Thomas Olbrich, karriere.at
Individualität und gelebte Praxis
Bildung? Praxiserfahrung? Weder das eine, noch das andere zählt – es braucht beides. Und vor allem etwas Drittes: Leidenschaft. »Ich habe keine besondere Begabung, sondern bin nur leidenschaftlich neugierig«, sagte einst Albert Einstein. Mit ihm muss sich freilich niemand vergleichen, es schadet aber nicht, diesen Satz zu beherzigen. Als Mutmacher, das typisch Einsteinsche Augenzwinkern inklusive.
Bei aller Spezialisierung ist auch heute und gerade jetzt gültig: Die Mischung macht’s. Wie meine (Groß-)Eltern immer so schön auf typisch Österreichisch gesagt haben: »Von allem a bisserl was.« In diesem Mix lassen sich Generation Y, Z und mittlerweile Alpha nur schwer ein X für ein U vormachen, sie wissen meist ganz genau, was sie wollen, und das mit klaren Ansprüchen – an den Job, an sich selbst und an ihr (Bildungs-)Umfeld. Neben Berufspraktika gehören vor allem persönliche Erfahrungen dazu: Auslandsaufenthalte, Dinge ausprobieren, an seine Grenzen gehen, samt einer gesunden Fehlerkultur (Stichwort: Trial and Error).

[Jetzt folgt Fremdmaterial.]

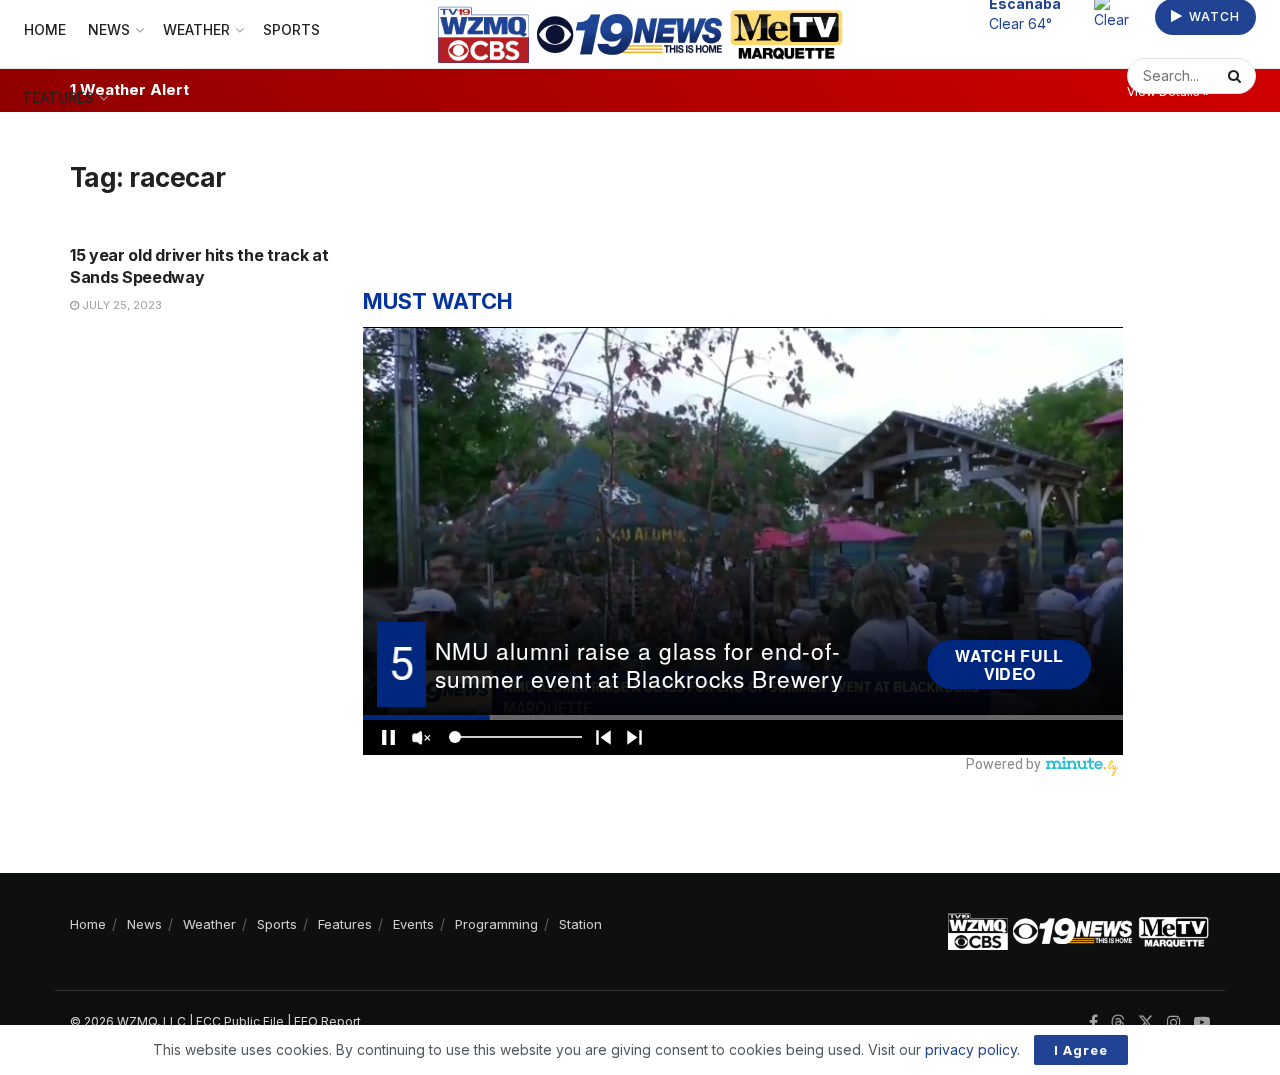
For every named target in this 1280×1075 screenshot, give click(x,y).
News (144, 924)
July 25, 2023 (120, 305)
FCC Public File (240, 1021)
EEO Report (327, 1021)
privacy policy (971, 1049)
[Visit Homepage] (640, 34)
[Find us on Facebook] (1093, 1022)
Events (413, 924)
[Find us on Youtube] (1202, 1022)
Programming (496, 924)
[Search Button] (1237, 76)
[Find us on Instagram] (1174, 1022)
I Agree (1081, 1050)
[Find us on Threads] (1118, 1023)
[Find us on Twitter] (1146, 1022)
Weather (209, 924)
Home (88, 924)
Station (580, 924)
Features (59, 97)
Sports (277, 924)
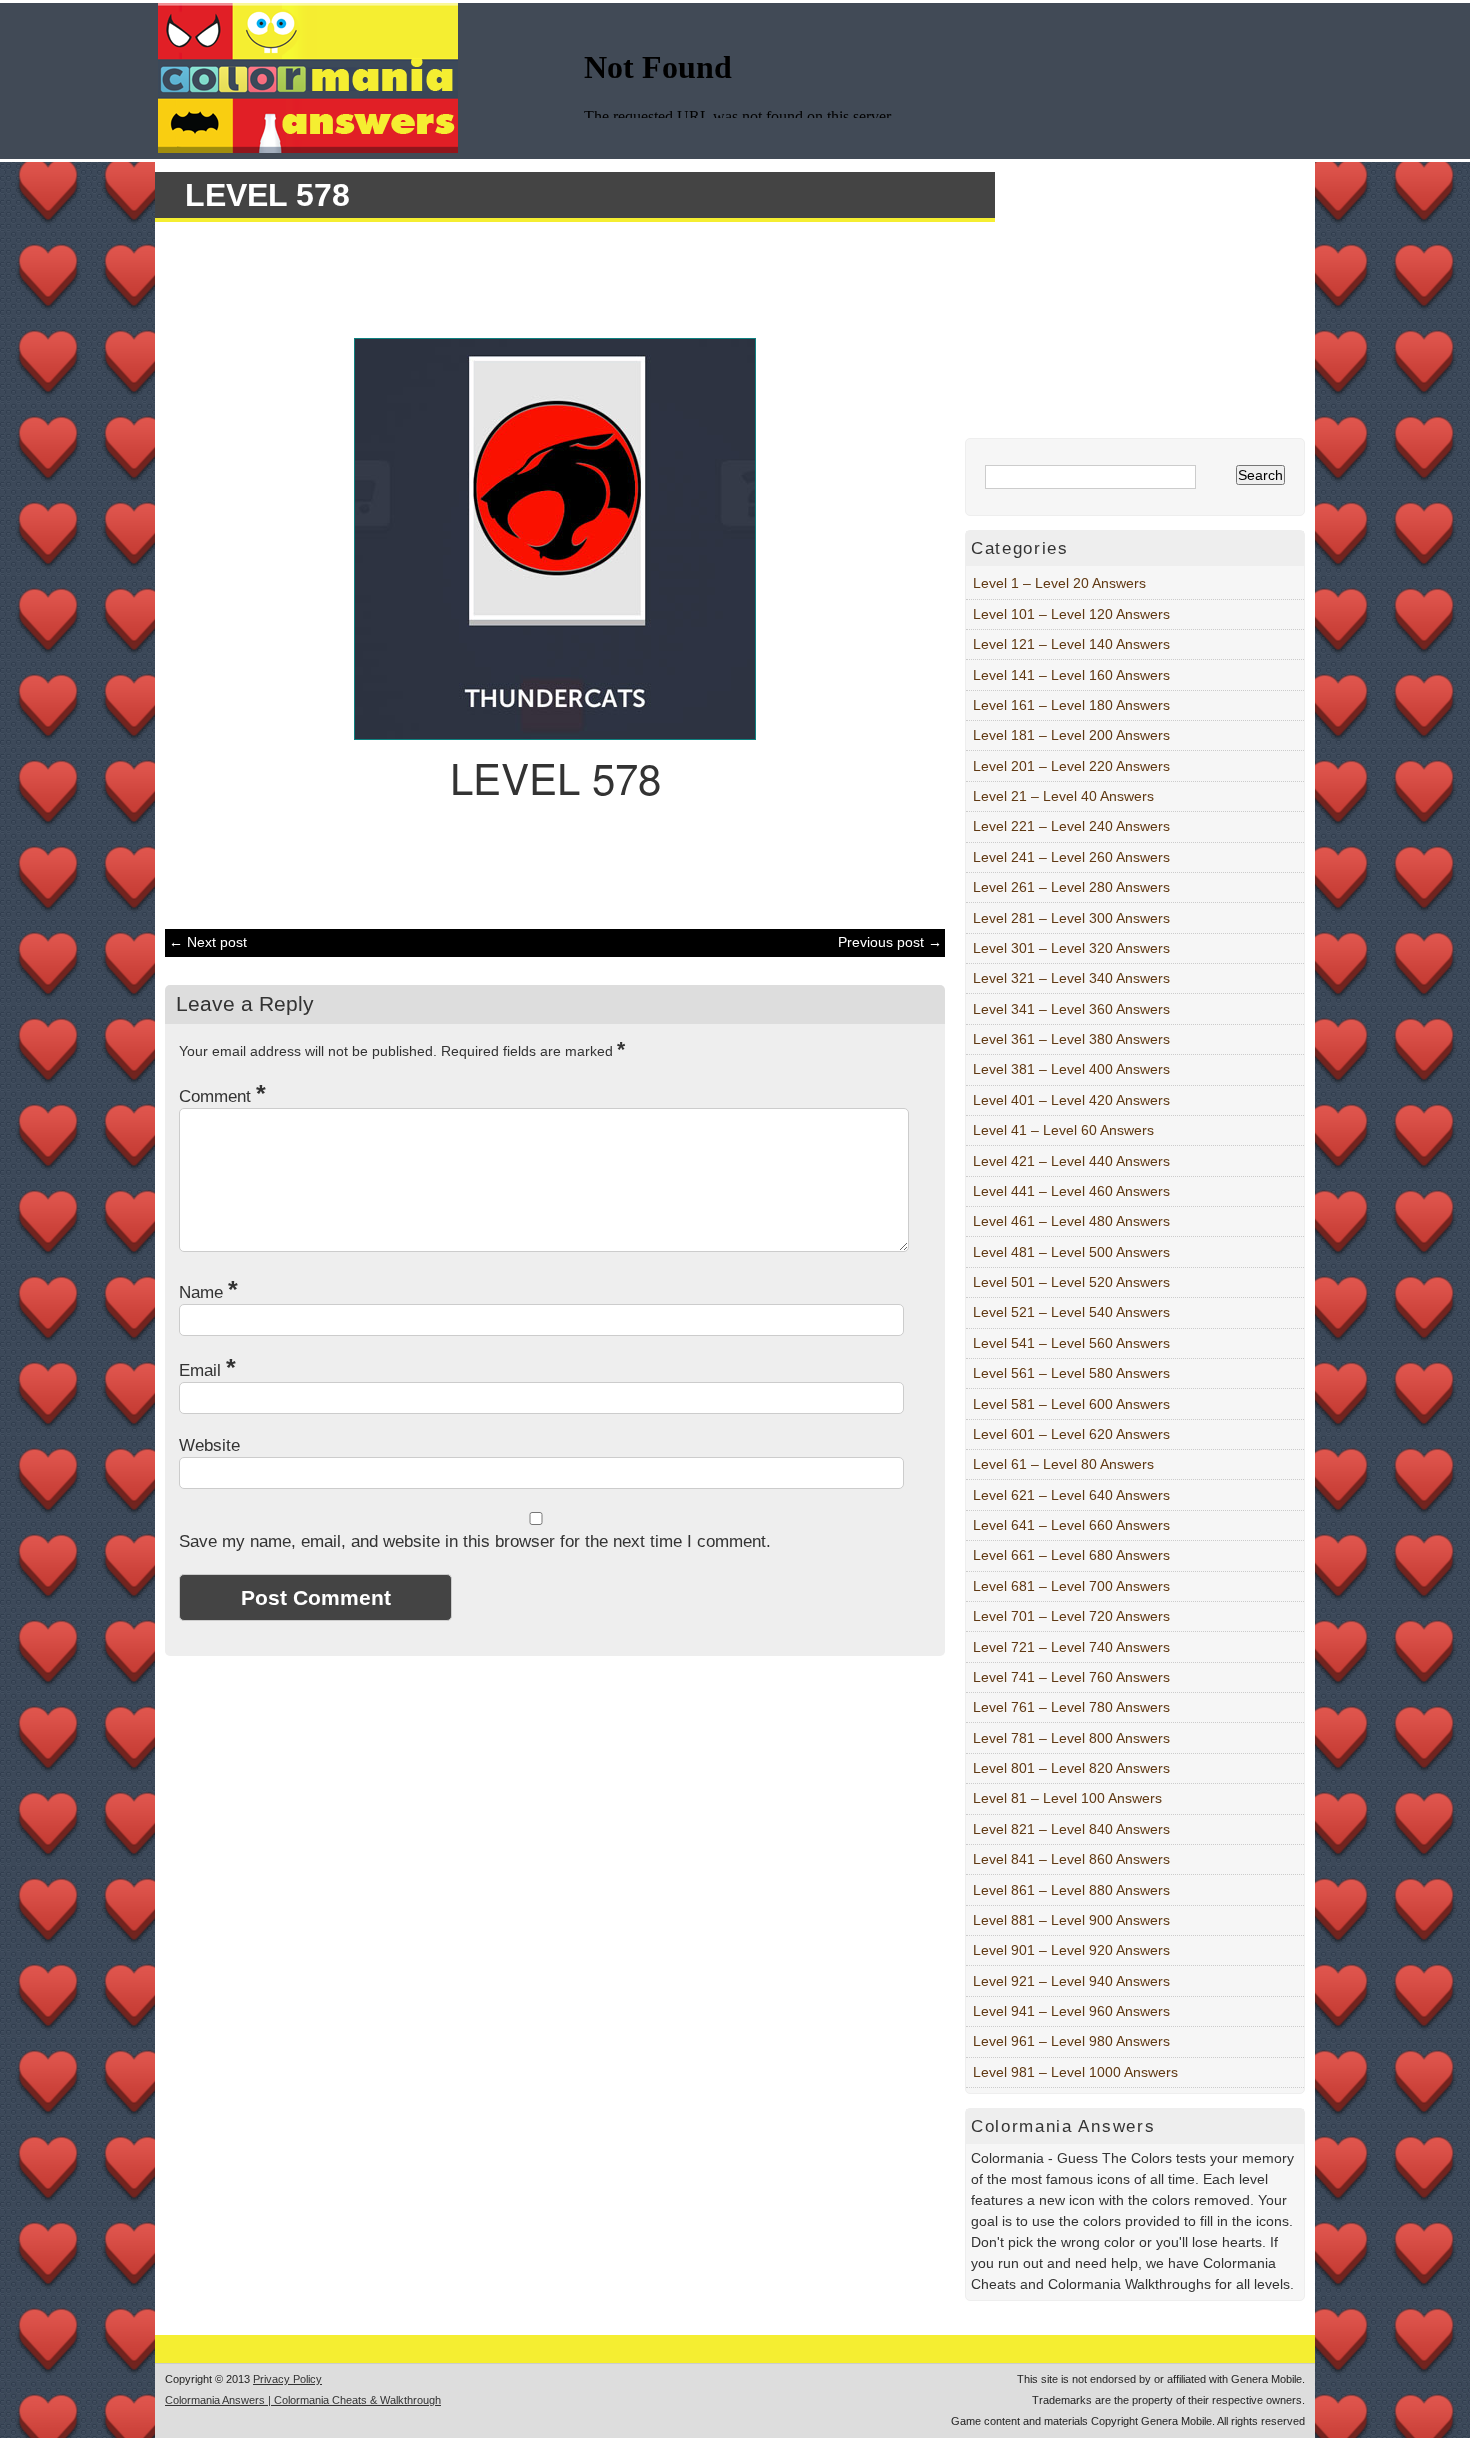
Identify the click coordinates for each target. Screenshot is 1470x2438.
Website (209, 1445)
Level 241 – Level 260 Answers (1071, 857)
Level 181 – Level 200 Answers (1071, 735)
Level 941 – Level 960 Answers (1071, 2011)
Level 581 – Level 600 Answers (1071, 1404)
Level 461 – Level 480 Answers (1071, 1221)
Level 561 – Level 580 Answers (1071, 1373)
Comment (222, 1096)
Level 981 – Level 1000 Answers (1075, 2072)
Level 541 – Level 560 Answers (1071, 1343)
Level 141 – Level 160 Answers (1071, 675)
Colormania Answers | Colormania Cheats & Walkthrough (303, 2400)
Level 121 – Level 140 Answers (1071, 644)
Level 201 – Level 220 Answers (1071, 766)
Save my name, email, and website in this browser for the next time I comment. (475, 1541)
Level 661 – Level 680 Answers (1071, 1555)
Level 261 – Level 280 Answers (1071, 887)
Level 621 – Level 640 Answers (1071, 1495)
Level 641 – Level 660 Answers (1071, 1525)
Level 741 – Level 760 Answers (1071, 1677)
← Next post (208, 942)
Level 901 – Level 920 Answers (1071, 1950)
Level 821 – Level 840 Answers (1071, 1829)
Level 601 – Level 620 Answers (1071, 1434)
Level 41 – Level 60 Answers (1063, 1130)
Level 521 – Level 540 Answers (1071, 1312)
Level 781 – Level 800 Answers (1071, 1738)
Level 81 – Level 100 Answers (1067, 1798)
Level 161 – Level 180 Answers (1071, 705)
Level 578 (267, 195)
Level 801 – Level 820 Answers (1071, 1768)
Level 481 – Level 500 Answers (1071, 1252)
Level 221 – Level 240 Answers (1071, 826)
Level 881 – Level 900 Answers (1071, 1920)
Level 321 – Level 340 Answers (1071, 978)
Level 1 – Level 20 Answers (1059, 583)
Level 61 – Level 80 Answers (1063, 1464)
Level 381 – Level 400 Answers (1071, 1069)
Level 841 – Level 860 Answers (1071, 1859)
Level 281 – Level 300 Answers (1071, 918)
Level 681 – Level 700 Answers (1071, 1586)
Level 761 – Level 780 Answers (1071, 1707)
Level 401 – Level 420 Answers (1071, 1100)
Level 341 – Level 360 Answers (1071, 1009)
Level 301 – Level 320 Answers (1071, 948)
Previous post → (890, 942)
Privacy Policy (287, 2379)
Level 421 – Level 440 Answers (1071, 1161)
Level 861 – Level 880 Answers (1071, 1890)
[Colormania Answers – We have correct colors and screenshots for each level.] (308, 148)
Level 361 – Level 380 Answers (1071, 1039)
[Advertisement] (545, 277)
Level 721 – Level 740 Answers (1071, 1647)
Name (208, 1292)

Wenn’s dann ums Bewerben geht, steht eines im Fokus – eine Firmenkultur mit Sinnstiftung. Und umgekehrt die KandidatInnenkultur. Dass junge Menschen jobfit sind, egal ob sie sich nun Bachelor, Master, PhD oder ganz anders nennen dürfen, gilt als Grundvoraussetzung. Was viel mehr gefragt ist? Die menschliche Qualifikation. Sie sticht, wenn ein Unternehmen zwischen mehreren BewerberInnen entscheiden muss, mit 80 % eindeutig das Fachliche, wie eine Studie von karriere.at ergeben hat.
Fix ist: Ein Lebenslauf will gut gefüllt sein, sowohl mit einschlägiger Ausbildung als auch gelebter Praxis, also aussagekräftigen Alleinstellungsmerkmalen. Was das CV aber gar nicht mag (weil PersonalerInnen keine Freude damit haben), ist überbordende Länge und Austauschbarkeit. Ein Hoch der Unverwechselbarkeit, der Individualität – und der Leidenschaft!
Thomas Olbrich hat langjährige Human- Resources-Erfahrung und ist Chief Culture Officer bei karriere.at.